はじめに
Silverlight 4で最も衝撃的な新機能は何かと聞かれれば、多くの人が信頼されたアプリケーションであると答えるのではないでしょうか。筆者が初めてSilverlightで信頼されたアプリケーションによるデモを見たときの衝撃は、今でもはっきりと覚えています。
今回は、Silverlight 4における信頼されたアプリケーションの概要とその利用方法を解説します。
信頼されたアプリケーションとは
信頼されたアプリケーションとは、Silverlight 4のブラウザー外実行における実行形態の1つです。ユーザーが信頼されたアプリケーションでSilverlightアプリケーションをインストールして実行すると、今までのブラウザープラグインでは実現できなかった、様々な機能が実現可能になります。
信頼されたアプリケーションで可能になること
信頼されたアプリケーションでアプリケーションを構成すると、実行しているユーザーの権限の範囲内で表1に示す機能が有効になります。今回は、表1の中からドメイン間アクセスの制限の緩和、ユーザーの同意やユーザーが開始した操作に関する要件の緩和、全画面表示サポート、ファイルシステムへのアクセスについて触れていきたいと思います。
※ドメイン間アクセスの制限の緩和 |
※ユーザーの同意やユーザーが開始した操作に関する要件の緩和 |
※全画面表示サポート |
※ウィンドウのカスタマイズのサポート |
※ファイル システムへのアクセス |
ネイティブ統合 |
※は、今回説明する内容
信頼されたアプリケーションを構成する
信頼されたアプリケーションの設定は、通常のブラウザー外実行と同様にOutOfBrowserSettings.xmlに記述されます。(リスト1 )

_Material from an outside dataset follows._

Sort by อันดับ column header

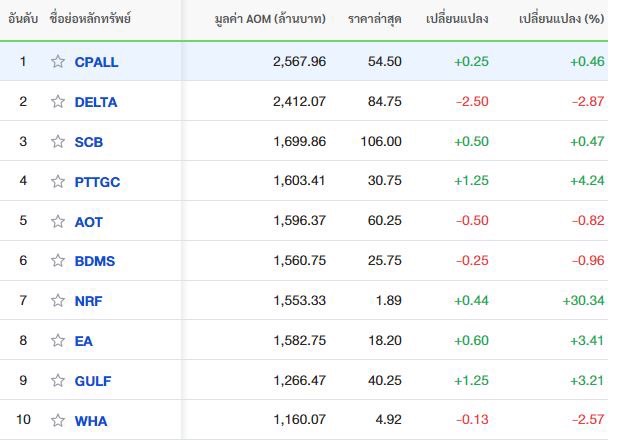click(x=23, y=18)
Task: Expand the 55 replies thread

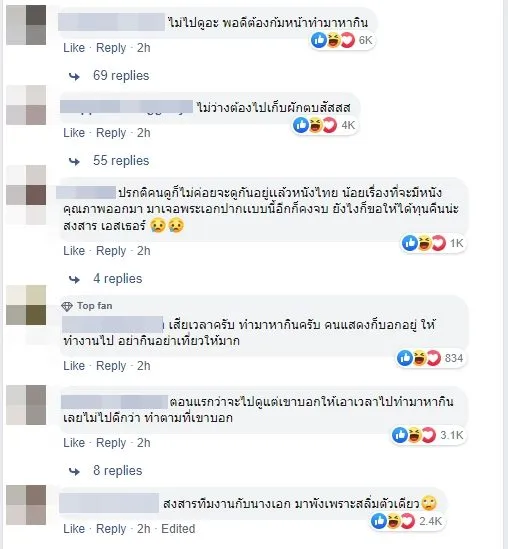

<OutOfBrowserSettings ShortName="SilverlightApplication1 アプリケーション" EnableGPUAcceleration="False" ShowInstallMenuItem="True"> <OutOfBrowserSettings.Blurb>ブラウザー外実行のサンプルです。 </OutOfBrowserSettings.Blurb> <OutOfBrowserSettings.WindowSettings> <WindowSettings Title="信頼されたアプリケーションのサンプル" WindowStyle="None" /> </OutOfBrowserSettings.WindowSettings> <OutOfBrowserSettings.SecuritySettings> <SecuritySettings ElevatedPermissions="Required" /> </OutOfBrowserSettings.SecuritySettings> <OutOfBrowserSettings.Icons /> </OutOfBrowserSettings>
信頼されたアプリケーションに関わる設定は、WindowsSettings要素のWindowStyle属性とOutOfBrowserSettings要素にあたります。ここでは、ウインドウのスタイルを枠線をなしに(None)、ブラウザー外実行を信頼されたアプリケーションとしてインストールするように設定しています。
もちろん、Visual Studioからブラウザー外実行の設定ダイアログで、信頼されたアプリケーションの設定を行うこともできます。(図1)
赤い枠線が、リスト1 で太線で示した設定を行った部分です。
インストールダイアログの種類
Silverlightアプリケーションでブラウザー外実行のアプリケーションを、ローカルコンピューターにインストールする場合、図2のようにアプリケーションの種類や、証明書の有無によってインストールダイアログが異なります。
ウィンドウのカスタマイズのサポート
信頼されたアプリケーションでは、前述のとおりWindowsSettings要素のWindowStyle属性を変更することで、アプリケーションのウインドウをカスタマイズできます。
WindowStyle属性で指定できるウインドウスタイルは、表2の3種類です。
設定値 | 説明 |
既定値(None) | ウインドウ枠が表示されます |
罫線なし(SingleBorderWindow) | ウインドウ枠が表示されません(ウインドウの角:四角) |
罫線なし角丸(BorderlessRoundCornersWindow) | ウインドウ枠が表示されません(ウインドウの角:角丸) |
図3に、それぞれのWindowStyleを指定した結果を示します。